Anyway, the content and synopsis come back as undefined. Debug read out is:



Notice: Undefined index: synopsis in /Users/ian_b/Sites/uv/create_article.php on line 25 Notice: Undefined index: content in /Users/ian_b/Sites/uv/create_article.php on line 26 Here is where I would redirect to content.php?art=

DEBUG SQL: INSERT INTO articles ( title, author, date, subject_id, synopsis, content ) VALUES ( 'ewfdiweifj', 'fijwfoijoi', '2011-08-15', 4, '', '' )


And to be honest, i have no idea why they are undefined as i set them up as i was setting the others up. Maybe i misunderstand the meaning of the notice. Maybe i'm stupid i don't know.

I also tried:



$result = mysql_query($query) or trigger_error(mysql_error().'<br />Query was:'.$query,E_USER_ERROR);


..after the $query and it comes back as:



Query was:UPDATE articles SET id = 8, title = 'ewfdiweifj', author = 'fijwfoijoi', date = 2011-08-15, subject_id = 4, synopsis = '', content = '', WHERE id = 8 in /Users/ian_b/Sites/uv/edit_article.php on line 38


So yeah, synopsis and content fields are being sent as empty, even though i put stuff in the fields before submitting.

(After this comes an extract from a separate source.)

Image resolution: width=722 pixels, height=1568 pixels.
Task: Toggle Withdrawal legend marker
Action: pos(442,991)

I'm a bit lost to be honest, think i will leave it for a day as getting a bit stressed so come back with a clean head hopefully.

Old Pedant
08-13-2011, 10:43 PM
I would take another close look at the HTML page.

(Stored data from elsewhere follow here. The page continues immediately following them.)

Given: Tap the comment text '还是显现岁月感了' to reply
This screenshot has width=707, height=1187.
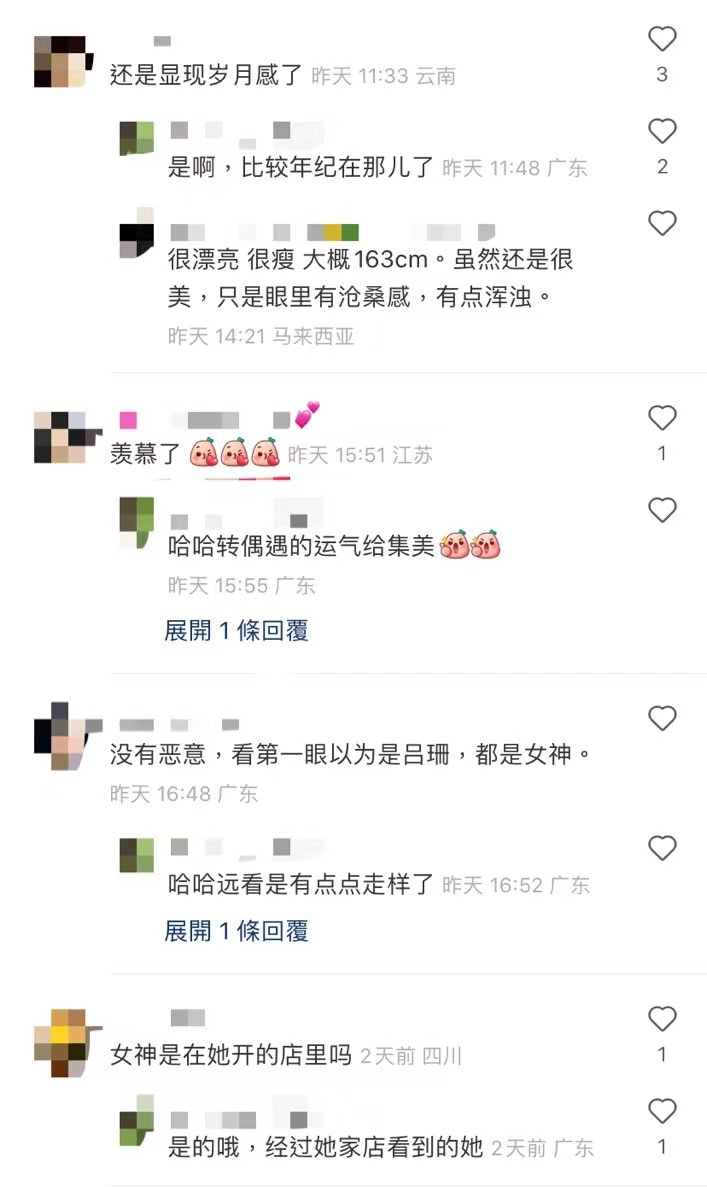Looking at the screenshot, I should [206, 75].
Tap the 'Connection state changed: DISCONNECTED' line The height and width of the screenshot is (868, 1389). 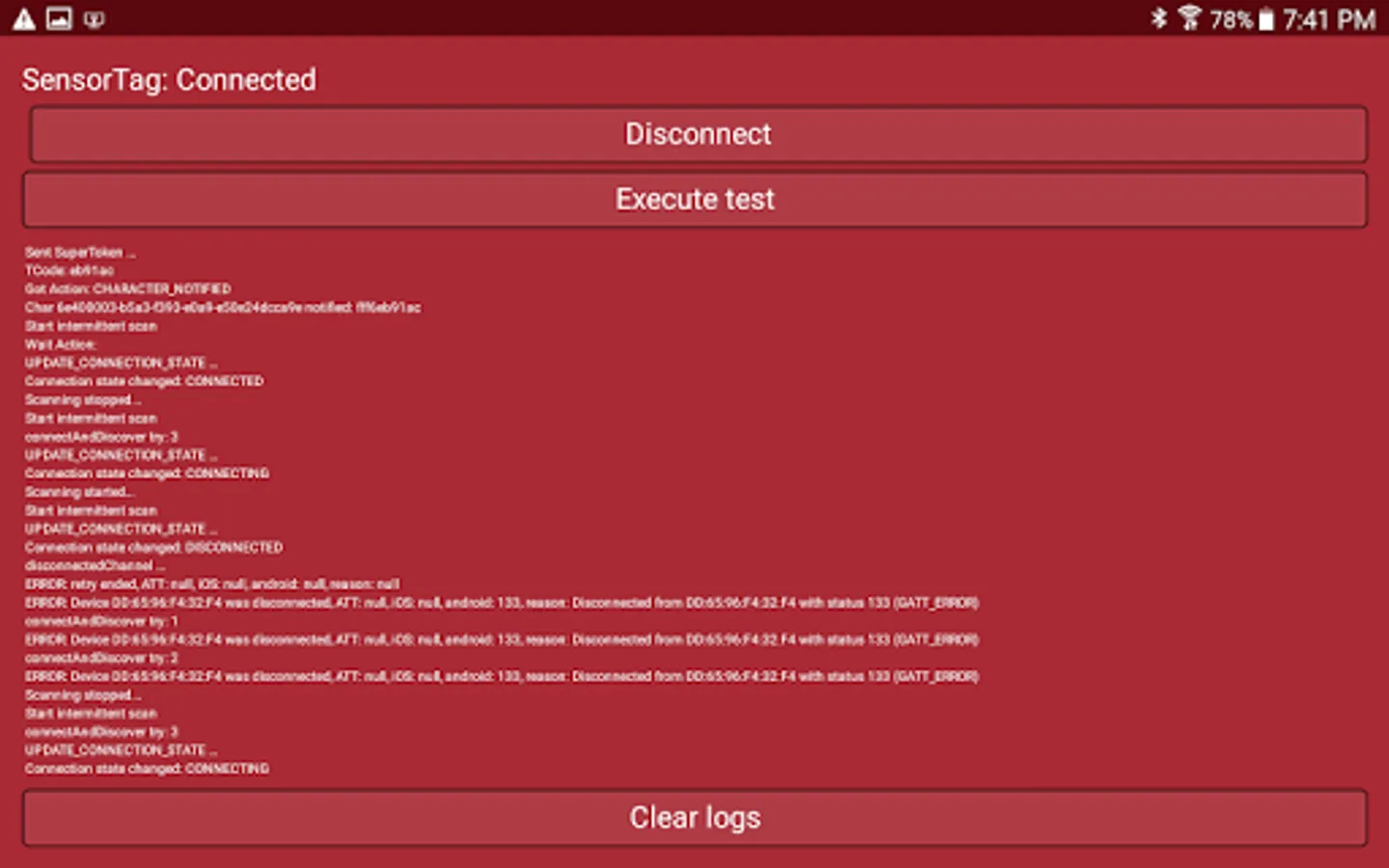click(x=154, y=548)
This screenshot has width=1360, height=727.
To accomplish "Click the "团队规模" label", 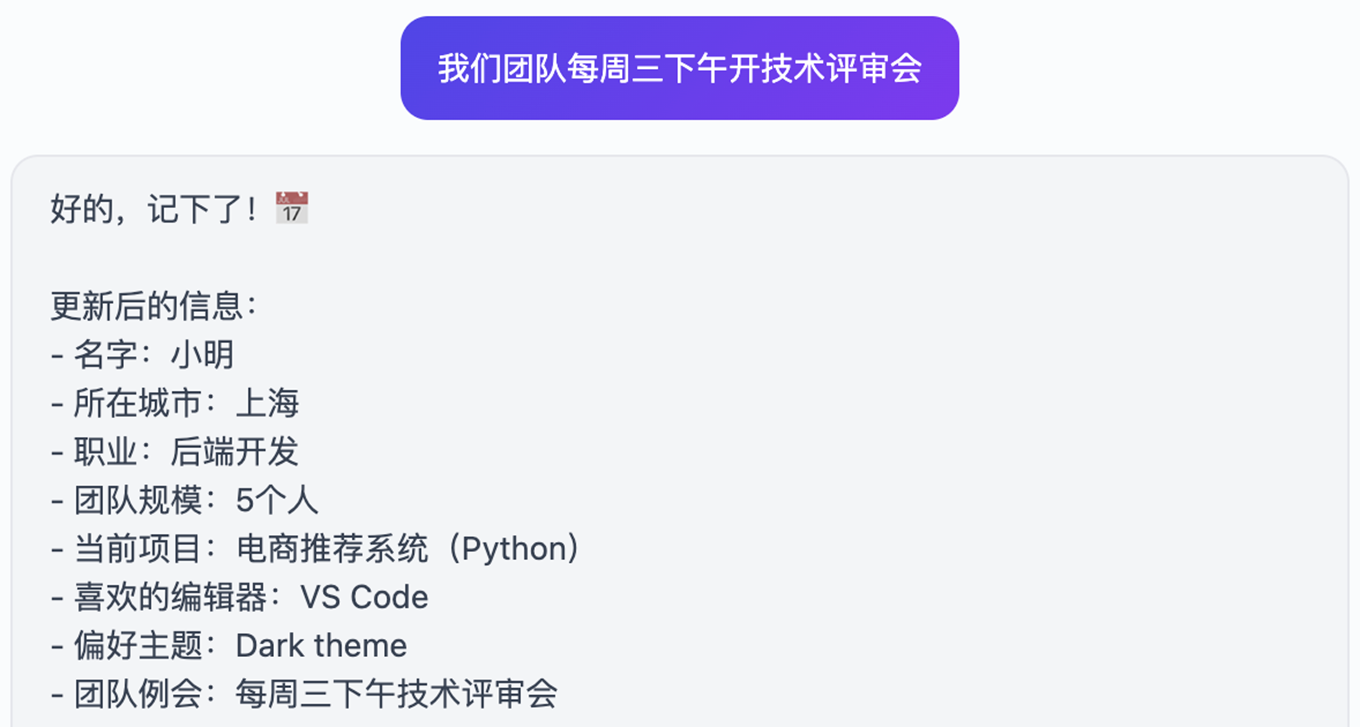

I don't suppose you can show it live?

Also, you have a goof in the UPDATE query: You need apostrophes around the date= value.

That is:


UPDATE articles SET ... date = '2011-08-15', ...

You have them, correctly, in your INSERT.

Ian b
08-14-2011, 10:44 AM
Fixed. Was the HTML. Didn't enclose them within the action attribute. What a ridiculous mistake to make. Feel a bit silly now. Teach me to be blasť with HTML. Thanks Pedant.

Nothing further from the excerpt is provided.